Please reproduce the records below word for word, leaving out the pictures.

DATASET EXCERPTS.
------------------------------------------------------------------------
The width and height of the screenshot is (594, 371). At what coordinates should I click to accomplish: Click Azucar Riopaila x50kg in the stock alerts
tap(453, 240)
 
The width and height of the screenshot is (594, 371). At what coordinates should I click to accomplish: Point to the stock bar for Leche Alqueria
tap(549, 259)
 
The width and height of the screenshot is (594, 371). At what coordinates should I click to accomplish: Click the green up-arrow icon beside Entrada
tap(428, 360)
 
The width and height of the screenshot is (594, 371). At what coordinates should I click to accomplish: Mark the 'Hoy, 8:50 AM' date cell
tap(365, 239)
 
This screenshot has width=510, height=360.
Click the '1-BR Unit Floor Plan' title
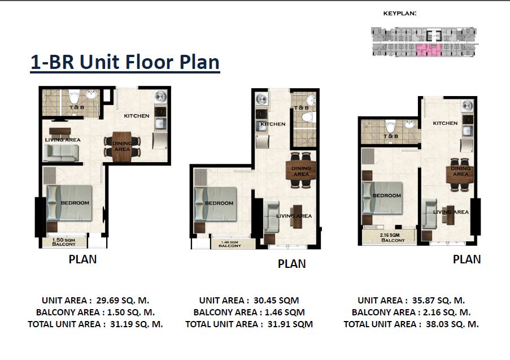tap(125, 63)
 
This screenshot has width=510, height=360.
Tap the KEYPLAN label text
tap(400, 14)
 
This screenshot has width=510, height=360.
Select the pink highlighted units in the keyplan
tap(429, 50)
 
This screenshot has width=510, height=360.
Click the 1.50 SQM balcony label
tap(64, 242)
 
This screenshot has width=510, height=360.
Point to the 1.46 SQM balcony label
tap(230, 244)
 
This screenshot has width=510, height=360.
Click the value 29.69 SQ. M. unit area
tap(123, 300)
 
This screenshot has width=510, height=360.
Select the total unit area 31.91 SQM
tap(290, 324)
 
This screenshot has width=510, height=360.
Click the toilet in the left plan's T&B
tap(75, 96)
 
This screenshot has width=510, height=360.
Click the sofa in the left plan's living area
tap(61, 153)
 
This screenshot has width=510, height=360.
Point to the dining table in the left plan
tap(123, 146)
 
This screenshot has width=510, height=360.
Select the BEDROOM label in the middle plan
tap(219, 203)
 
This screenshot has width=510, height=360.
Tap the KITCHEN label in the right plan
tap(445, 123)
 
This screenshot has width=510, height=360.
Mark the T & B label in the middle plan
tap(301, 107)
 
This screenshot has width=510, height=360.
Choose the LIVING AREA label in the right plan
tap(451, 212)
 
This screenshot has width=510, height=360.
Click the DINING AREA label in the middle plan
tap(301, 171)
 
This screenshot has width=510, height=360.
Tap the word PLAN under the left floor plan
tap(82, 259)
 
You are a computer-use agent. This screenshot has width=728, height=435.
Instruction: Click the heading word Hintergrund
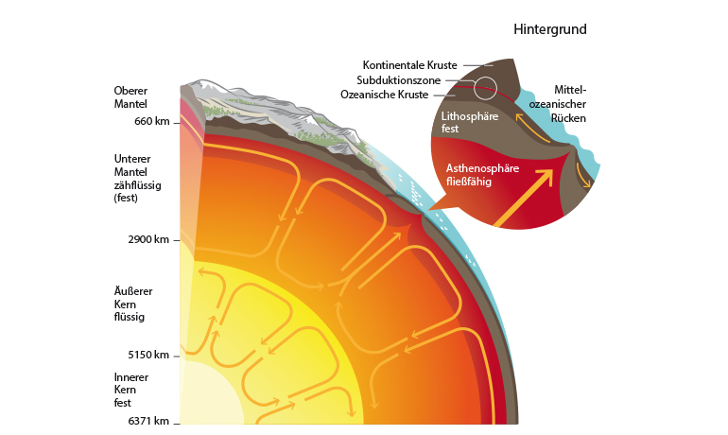[550, 29]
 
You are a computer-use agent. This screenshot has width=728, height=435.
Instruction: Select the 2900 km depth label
[148, 239]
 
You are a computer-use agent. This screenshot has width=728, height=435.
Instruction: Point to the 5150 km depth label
[148, 356]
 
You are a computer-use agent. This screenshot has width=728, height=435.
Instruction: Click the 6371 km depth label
[147, 421]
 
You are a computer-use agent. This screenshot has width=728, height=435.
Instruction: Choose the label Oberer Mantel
[130, 97]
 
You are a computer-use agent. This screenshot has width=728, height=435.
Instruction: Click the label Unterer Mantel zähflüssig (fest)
[138, 178]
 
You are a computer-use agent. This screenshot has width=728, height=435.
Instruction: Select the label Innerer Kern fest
[130, 390]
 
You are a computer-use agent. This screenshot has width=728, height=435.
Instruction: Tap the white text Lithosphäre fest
[463, 121]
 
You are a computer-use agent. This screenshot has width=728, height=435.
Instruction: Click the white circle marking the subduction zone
[485, 88]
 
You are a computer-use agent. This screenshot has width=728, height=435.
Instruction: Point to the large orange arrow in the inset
[525, 197]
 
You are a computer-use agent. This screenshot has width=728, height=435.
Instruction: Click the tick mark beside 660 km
[177, 122]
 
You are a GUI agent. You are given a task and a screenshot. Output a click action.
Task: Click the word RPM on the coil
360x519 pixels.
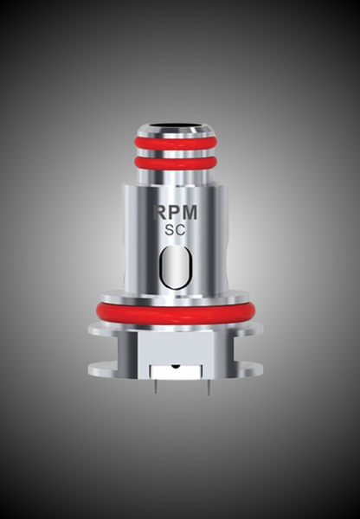175,213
------------------------------------------------------------------------
RESULT BELOW.
The width and height of the screenshot is (594, 371). At what coordinates should I click to accomplish: Click Azucar Riopaila x50kg in the stock alerts
tap(453, 240)
 
The width and height of the screenshot is (594, 371). At what coordinates should I click to accomplish: Point to the stock bar for Leche Alqueria
tap(549, 259)
 
The width and height of the screenshot is (594, 371). At what coordinates should I click to accomplish: Click the green up-arrow icon beside Entrada
tap(428, 360)
 
The width and height of the screenshot is (594, 371). At what coordinates should I click to accomplish: Mark the 'Hoy, 8:50 AM' date cell
tap(365, 239)
 
This screenshot has width=510, height=360.
Click the '1-BR Unit Floor Plan' title
tap(125, 63)
 
This screenshot has width=510, height=360.
Tap the KEYPLAN label text
tap(400, 14)
 
This screenshot has width=510, height=360.
Select the pink highlighted units in the keyplan
tap(429, 50)
 
This screenshot has width=510, height=360.
Click the 1.50 SQM balcony label
tap(64, 242)
 
This screenshot has width=510, height=360.
Point to the 1.46 SQM balcony label
tap(230, 244)
 
This screenshot has width=510, height=360.
Click the value 29.69 SQ. M. unit area
tap(123, 300)
 
This screenshot has width=510, height=360.
Select the total unit area 31.91 SQM
tap(290, 324)
 
This screenshot has width=510, height=360.
Click the toilet in the left plan's T&B
tap(75, 96)
 
This screenshot has width=510, height=360.
Click the sofa in the left plan's living area
tap(61, 153)
 
This screenshot has width=510, height=360.
Point to the dining table in the left plan
tap(123, 146)
 
This screenshot has width=510, height=360.
Select the BEDROOM label in the middle plan
tap(219, 203)
 
This screenshot has width=510, height=360.
Tap the KITCHEN label in the right plan
tap(445, 123)
 
This screenshot has width=510, height=360.
Mark the T & B label in the middle plan
tap(301, 107)
 
This screenshot has width=510, height=360.
Choose the LIVING AREA label in the right plan
tap(451, 212)
 
This screenshot has width=510, height=360.
Click the DINING AREA label in the middle plan
tap(301, 171)
 
This screenshot has width=510, height=360.
Tap the word PLAN under the left floor plan
tap(82, 259)
 
You are a computer-use agent. This screenshot has width=728, height=435.
Instruction: Click the heading word Hintergrund
[550, 29]
 
You are a computer-use agent. This screenshot has width=728, height=435.
Instruction: Select the 2900 km depth label
[148, 239]
 
You are a computer-use agent. This screenshot has width=728, height=435.
Instruction: Point to the 5150 km depth label
[148, 356]
 
You are a computer-use agent. This screenshot has width=728, height=435.
Instruction: Click the 6371 km depth label
[147, 421]
 
You are a computer-use agent. This screenshot has width=728, height=435.
Instruction: Choose the label Oberer Mantel
[130, 97]
 
You are a computer-use agent. This screenshot has width=728, height=435.
Instruction: Click the label Unterer Mantel zähflüssig (fest)
[138, 178]
 
You are a computer-use agent. This screenshot has width=728, height=435.
Instruction: Select the label Innerer Kern fest
[130, 390]
 
You are a computer-use agent. This screenshot has width=728, height=435.
Instruction: Tap the white text Lithosphäre fest
[463, 121]
 
You are a computer-use agent. This screenshot has width=728, height=435.
Instruction: Click the white circle marking the subduction zone
[485, 88]
 
You are a computer-use agent. This screenshot has width=728, height=435.
Instruction: Point to the large orange arrow in the inset
[525, 197]
 
You are a computer-use agent. This screenshot has width=728, height=435.
Instruction: Click the tick mark beside 660 km
[177, 122]
 
You are a GUI agent. You are given a task and a screenshot. Output a click action.
Task: Click the word RPM on the coil
360x519 pixels.
175,213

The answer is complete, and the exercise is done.